Let's be honest, though. Technology work is highly team-based... it's not the
company so much as your team that will be aggravated by excessive vacation
time. I suspect that if we offered that type of model people would actually
take LESS vacation - I don't have data to support this hypothesis, but I
already know that most people don't actually use up their full allotment in a
given year (in general, not just at our company).

------
mattm
I applied recently to Server Density (but was rejected). What attracted me was
their job description offering "unlimited" vacation. But you actually get a
bonus if you take _more_ than 5 weeks. I thought that was a good way to make
sure people actually use their vacation time.
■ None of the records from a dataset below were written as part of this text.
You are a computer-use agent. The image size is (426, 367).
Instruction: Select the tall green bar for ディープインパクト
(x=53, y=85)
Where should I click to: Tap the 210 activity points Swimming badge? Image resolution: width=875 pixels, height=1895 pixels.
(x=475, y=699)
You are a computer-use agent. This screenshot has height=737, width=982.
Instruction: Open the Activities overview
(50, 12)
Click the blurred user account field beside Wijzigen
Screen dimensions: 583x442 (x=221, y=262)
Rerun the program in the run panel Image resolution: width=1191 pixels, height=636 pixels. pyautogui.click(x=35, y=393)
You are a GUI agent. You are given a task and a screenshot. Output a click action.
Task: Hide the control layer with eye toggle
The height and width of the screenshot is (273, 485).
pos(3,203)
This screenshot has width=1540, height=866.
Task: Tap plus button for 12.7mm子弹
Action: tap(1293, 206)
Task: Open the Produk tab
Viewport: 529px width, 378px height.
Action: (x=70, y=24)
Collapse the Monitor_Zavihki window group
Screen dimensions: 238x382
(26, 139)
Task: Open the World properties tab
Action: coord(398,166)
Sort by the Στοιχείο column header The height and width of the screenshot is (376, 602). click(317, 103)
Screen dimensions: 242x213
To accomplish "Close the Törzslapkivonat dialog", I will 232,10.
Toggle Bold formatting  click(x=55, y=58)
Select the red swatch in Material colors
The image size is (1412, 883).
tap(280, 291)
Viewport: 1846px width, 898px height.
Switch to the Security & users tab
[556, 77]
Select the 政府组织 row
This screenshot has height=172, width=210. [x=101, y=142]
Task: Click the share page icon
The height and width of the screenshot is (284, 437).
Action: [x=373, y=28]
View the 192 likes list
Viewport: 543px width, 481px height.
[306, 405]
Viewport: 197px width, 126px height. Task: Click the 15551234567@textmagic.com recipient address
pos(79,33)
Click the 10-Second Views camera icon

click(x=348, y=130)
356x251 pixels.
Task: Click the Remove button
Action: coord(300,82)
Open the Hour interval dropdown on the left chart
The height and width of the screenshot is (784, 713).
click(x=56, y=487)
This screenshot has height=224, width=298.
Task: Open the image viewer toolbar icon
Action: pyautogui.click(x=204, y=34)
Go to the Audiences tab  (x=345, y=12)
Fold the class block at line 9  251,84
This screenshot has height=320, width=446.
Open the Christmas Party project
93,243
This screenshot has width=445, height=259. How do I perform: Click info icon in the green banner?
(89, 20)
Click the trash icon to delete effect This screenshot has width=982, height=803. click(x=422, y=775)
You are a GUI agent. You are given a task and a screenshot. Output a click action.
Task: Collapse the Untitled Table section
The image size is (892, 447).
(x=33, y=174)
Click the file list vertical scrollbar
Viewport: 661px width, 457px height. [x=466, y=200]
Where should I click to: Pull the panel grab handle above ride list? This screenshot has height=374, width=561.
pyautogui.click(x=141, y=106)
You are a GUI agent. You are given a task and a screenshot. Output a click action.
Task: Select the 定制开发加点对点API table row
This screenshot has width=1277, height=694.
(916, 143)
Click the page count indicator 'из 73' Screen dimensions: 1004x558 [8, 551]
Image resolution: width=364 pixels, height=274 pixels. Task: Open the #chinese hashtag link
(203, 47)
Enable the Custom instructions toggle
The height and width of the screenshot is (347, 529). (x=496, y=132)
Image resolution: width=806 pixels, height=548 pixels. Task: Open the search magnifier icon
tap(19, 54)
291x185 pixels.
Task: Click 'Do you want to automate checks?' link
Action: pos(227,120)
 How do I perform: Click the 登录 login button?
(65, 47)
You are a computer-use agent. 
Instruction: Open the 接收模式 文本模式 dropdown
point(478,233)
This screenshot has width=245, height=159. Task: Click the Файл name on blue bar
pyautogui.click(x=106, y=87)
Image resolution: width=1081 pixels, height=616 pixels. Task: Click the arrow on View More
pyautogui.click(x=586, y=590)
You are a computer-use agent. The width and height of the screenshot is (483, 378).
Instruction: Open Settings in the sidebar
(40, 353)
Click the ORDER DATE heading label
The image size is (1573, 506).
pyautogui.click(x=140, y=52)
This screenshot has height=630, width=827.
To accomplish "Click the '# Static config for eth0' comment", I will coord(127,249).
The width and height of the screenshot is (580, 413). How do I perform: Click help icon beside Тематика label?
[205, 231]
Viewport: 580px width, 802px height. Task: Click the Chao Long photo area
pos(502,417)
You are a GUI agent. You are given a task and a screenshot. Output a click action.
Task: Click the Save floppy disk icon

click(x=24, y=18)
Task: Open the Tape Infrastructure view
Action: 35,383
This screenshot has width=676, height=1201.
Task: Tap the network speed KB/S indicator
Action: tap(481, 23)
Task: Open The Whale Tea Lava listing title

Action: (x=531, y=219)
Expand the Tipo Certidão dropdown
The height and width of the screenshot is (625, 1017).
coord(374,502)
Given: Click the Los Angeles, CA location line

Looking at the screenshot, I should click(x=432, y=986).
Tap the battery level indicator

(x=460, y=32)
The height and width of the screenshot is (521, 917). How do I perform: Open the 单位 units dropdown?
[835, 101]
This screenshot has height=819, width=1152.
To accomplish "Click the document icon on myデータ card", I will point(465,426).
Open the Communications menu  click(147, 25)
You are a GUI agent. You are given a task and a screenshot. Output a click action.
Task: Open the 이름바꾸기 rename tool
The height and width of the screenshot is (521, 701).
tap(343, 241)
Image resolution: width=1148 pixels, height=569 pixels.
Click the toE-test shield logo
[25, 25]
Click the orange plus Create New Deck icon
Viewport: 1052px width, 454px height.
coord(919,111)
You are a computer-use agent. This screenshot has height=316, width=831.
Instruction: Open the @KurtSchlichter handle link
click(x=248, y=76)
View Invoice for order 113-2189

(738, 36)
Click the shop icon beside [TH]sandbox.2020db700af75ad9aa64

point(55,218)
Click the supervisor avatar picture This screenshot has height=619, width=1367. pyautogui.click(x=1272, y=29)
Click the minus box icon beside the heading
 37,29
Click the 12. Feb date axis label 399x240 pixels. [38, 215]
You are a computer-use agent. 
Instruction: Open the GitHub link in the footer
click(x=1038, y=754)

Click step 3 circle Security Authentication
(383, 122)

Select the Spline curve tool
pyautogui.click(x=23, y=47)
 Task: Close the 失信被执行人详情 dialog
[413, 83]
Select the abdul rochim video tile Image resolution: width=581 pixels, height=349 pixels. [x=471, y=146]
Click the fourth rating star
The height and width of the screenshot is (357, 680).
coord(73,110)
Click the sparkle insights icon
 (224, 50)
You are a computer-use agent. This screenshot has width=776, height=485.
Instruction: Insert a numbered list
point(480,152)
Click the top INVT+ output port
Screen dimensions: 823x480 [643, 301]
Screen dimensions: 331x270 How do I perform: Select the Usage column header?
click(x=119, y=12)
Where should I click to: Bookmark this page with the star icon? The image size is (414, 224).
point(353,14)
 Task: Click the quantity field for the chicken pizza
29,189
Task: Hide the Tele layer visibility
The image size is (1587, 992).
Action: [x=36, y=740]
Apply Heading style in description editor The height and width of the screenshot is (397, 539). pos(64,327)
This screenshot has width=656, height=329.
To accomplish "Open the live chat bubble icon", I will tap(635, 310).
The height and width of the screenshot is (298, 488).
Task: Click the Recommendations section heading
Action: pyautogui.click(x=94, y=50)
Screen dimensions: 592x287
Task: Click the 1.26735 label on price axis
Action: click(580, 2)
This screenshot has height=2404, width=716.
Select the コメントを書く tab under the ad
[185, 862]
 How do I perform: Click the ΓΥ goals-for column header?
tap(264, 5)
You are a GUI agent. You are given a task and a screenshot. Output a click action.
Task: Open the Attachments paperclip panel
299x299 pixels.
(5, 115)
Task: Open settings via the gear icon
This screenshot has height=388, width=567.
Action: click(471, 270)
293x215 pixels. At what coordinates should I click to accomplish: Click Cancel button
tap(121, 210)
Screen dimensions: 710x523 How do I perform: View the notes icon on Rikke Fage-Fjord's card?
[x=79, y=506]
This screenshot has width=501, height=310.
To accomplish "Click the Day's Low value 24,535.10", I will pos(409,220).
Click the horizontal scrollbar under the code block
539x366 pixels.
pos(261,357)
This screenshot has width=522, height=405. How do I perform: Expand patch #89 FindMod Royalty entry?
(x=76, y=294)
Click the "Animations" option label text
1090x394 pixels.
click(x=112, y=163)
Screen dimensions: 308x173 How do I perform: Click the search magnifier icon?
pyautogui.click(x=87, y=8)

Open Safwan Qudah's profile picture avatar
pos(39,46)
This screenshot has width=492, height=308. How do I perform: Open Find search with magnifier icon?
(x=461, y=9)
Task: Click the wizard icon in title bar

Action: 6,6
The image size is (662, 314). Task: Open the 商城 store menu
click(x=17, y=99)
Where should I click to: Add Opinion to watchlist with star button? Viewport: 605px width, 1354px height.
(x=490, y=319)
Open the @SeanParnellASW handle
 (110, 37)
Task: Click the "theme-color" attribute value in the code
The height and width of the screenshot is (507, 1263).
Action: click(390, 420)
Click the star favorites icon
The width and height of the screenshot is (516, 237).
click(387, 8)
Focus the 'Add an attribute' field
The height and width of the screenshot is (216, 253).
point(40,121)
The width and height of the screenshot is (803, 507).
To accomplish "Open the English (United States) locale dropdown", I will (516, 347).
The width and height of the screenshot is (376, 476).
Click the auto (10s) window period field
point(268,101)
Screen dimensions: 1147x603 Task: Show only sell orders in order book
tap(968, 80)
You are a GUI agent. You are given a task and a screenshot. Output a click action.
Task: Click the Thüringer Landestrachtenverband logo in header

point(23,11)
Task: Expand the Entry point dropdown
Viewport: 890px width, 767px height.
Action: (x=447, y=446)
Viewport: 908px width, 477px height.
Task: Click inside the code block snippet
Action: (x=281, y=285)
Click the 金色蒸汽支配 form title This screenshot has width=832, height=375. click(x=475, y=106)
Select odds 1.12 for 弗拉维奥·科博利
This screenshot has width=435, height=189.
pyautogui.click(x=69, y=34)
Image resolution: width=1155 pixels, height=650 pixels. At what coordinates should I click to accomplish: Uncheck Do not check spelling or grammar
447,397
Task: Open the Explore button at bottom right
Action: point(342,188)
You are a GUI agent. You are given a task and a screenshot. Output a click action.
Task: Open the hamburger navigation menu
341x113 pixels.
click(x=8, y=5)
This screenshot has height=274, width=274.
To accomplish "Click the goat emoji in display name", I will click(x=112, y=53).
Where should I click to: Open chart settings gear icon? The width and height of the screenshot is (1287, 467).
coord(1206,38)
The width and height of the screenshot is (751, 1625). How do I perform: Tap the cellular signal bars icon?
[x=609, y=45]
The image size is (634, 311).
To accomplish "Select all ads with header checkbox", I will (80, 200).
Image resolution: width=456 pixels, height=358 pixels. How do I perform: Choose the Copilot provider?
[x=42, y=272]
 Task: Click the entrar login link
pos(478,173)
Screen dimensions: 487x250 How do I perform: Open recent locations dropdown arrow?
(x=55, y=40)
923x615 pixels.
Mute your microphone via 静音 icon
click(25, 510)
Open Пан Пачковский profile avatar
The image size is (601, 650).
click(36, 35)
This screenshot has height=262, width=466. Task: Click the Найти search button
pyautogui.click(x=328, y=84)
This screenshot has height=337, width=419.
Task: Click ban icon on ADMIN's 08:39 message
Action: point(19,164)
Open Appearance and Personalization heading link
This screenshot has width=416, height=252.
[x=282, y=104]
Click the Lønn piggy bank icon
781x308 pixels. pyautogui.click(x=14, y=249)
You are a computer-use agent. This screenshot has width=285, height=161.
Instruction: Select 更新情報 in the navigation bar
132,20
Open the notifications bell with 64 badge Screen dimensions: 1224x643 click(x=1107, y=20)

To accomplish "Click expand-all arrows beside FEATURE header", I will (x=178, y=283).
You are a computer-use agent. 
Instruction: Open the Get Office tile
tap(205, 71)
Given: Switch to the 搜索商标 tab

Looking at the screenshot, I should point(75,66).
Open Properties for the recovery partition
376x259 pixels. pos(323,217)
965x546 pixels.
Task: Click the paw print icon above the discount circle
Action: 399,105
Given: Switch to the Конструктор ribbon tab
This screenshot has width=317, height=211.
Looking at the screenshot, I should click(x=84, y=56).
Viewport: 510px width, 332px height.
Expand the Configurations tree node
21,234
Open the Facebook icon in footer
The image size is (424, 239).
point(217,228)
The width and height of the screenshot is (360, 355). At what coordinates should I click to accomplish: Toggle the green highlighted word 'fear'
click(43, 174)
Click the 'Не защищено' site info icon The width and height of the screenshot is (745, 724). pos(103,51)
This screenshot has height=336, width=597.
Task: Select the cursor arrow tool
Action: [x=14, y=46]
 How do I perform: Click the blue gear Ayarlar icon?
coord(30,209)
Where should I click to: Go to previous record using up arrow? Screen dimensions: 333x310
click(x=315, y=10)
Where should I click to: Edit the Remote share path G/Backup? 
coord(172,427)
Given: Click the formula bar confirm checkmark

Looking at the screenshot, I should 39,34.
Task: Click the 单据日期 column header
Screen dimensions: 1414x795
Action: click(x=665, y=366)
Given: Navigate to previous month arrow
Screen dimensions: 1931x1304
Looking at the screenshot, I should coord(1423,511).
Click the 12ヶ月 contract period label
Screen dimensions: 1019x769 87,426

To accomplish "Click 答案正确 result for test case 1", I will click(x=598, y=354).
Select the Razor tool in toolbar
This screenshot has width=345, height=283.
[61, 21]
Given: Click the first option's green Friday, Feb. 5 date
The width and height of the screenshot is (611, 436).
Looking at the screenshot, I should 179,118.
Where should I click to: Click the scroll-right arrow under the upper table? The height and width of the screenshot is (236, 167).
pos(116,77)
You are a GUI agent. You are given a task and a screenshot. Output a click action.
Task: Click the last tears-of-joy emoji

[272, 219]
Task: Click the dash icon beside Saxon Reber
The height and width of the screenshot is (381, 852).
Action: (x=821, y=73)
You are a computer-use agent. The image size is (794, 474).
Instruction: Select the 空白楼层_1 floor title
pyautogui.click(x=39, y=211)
[http://blog.boxedice.com/2011/08/19/our-holiday-vacation-
pol...](http://blog.boxedice.com/2011/08/19/our-holiday-vacation-policy-
unlimited-with-bonuses/)

------
aspir
I know Netflix has instated a flex vacation policy -- take as long as you
need, but you have to get the job done first.

It depends on where you are looking to work? If you're looking to sign on with
a startup hiring their first 5 employees, then you're against the odds. Most
big American companies are the same way.

In all, it will depend on how good you are and how essential you are to the
company. For the first year of employment at a 150 person firm, you may have
to make do with 10 days. However, if your role is crucial to the company,
negotiating 4 weeks of vacation should be easy.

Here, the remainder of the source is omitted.